The Scottish National Party has governed Scotland continuously since 2007, making it the longest-serving party of government in the devolved era. Founded in 1934, it won its first Holyrood majority under Alex Salmond in 2011 and secured the 2014 independence referendum, losing 55-45. Successive leaders — Nicola Sturgeon (2014-2023) and Humza Yousaf (2023-2024) — preceded the current leader, John Swinney, who became First Minister in May 2024. The SNP holds 9 Westminster seats from the 2024 general election.
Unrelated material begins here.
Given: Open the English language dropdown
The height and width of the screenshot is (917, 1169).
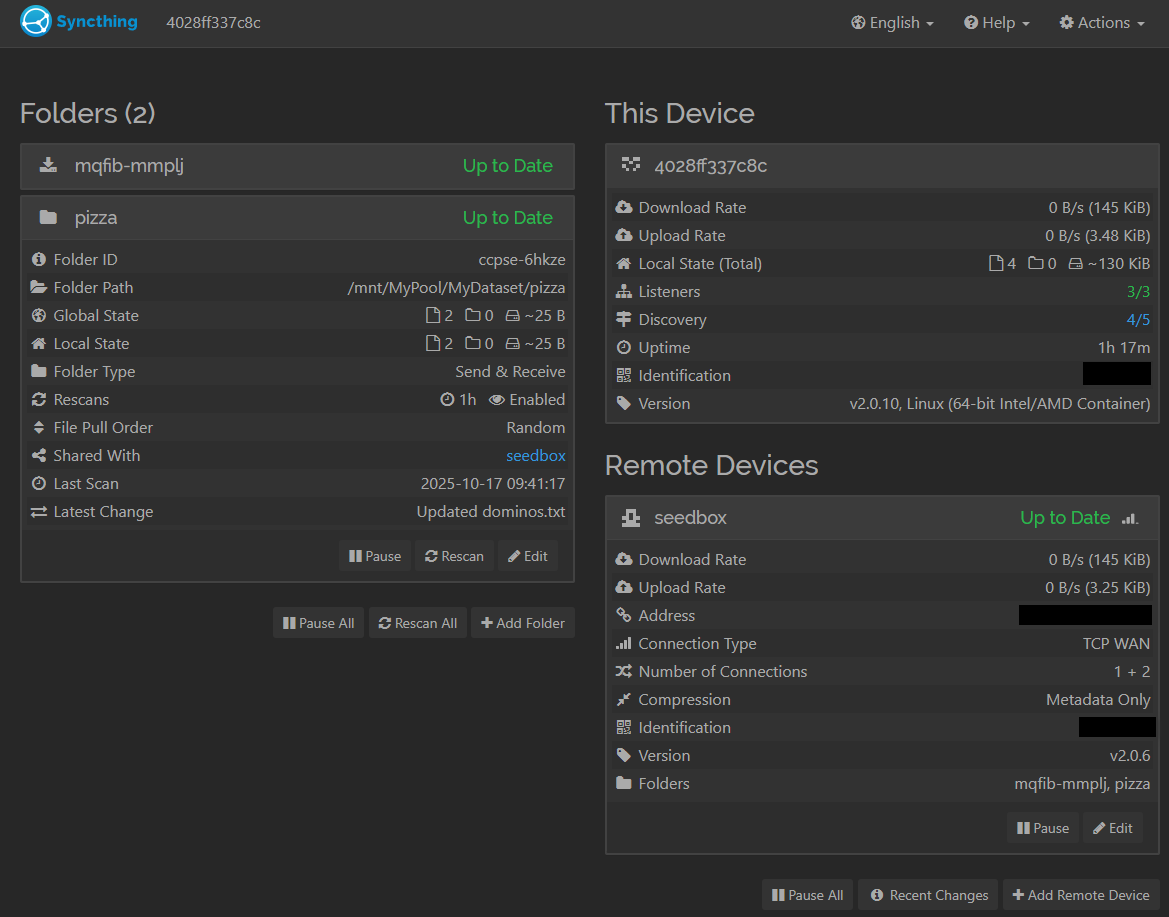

At the 7 May 2026 Holyrood election the SNP won 58 of 129 seats — seven below the 65-seat threshold Swinney named as the trigger for a 2028 independence referendum. Turnout fell to 53.0%, down 10.5 points from 2021. The result means the Section 30 demand for a second independence referendum cannot claim a clear mandate from this Parliament. Swinney indicated he would seek Green support to clear the 65-seat combined threshold, with the Scottish Greens winning 12 seats in the new chamber. The IFS had rejected the SNP manifesto before polling day, finding it adds £1.4 billion per year by 2031-32 without credible funding.

The 2026 result is the SNP's weakest Holyrood showing since 2016, and the first in which Reform UK has entered the chamber as a significant grouping. Government formation requires cross-party support; the SNP's independence agenda is structurally constrained for this parliamentary term unless Westminster grants a Section 30 order — which both Keir Starmer's government and its predecessors have refused in advance. The party retains its core identity as Scotland's dominant political force, but the PATH to a second referendum now runs through Coalition arithmetic rather than majority mandate.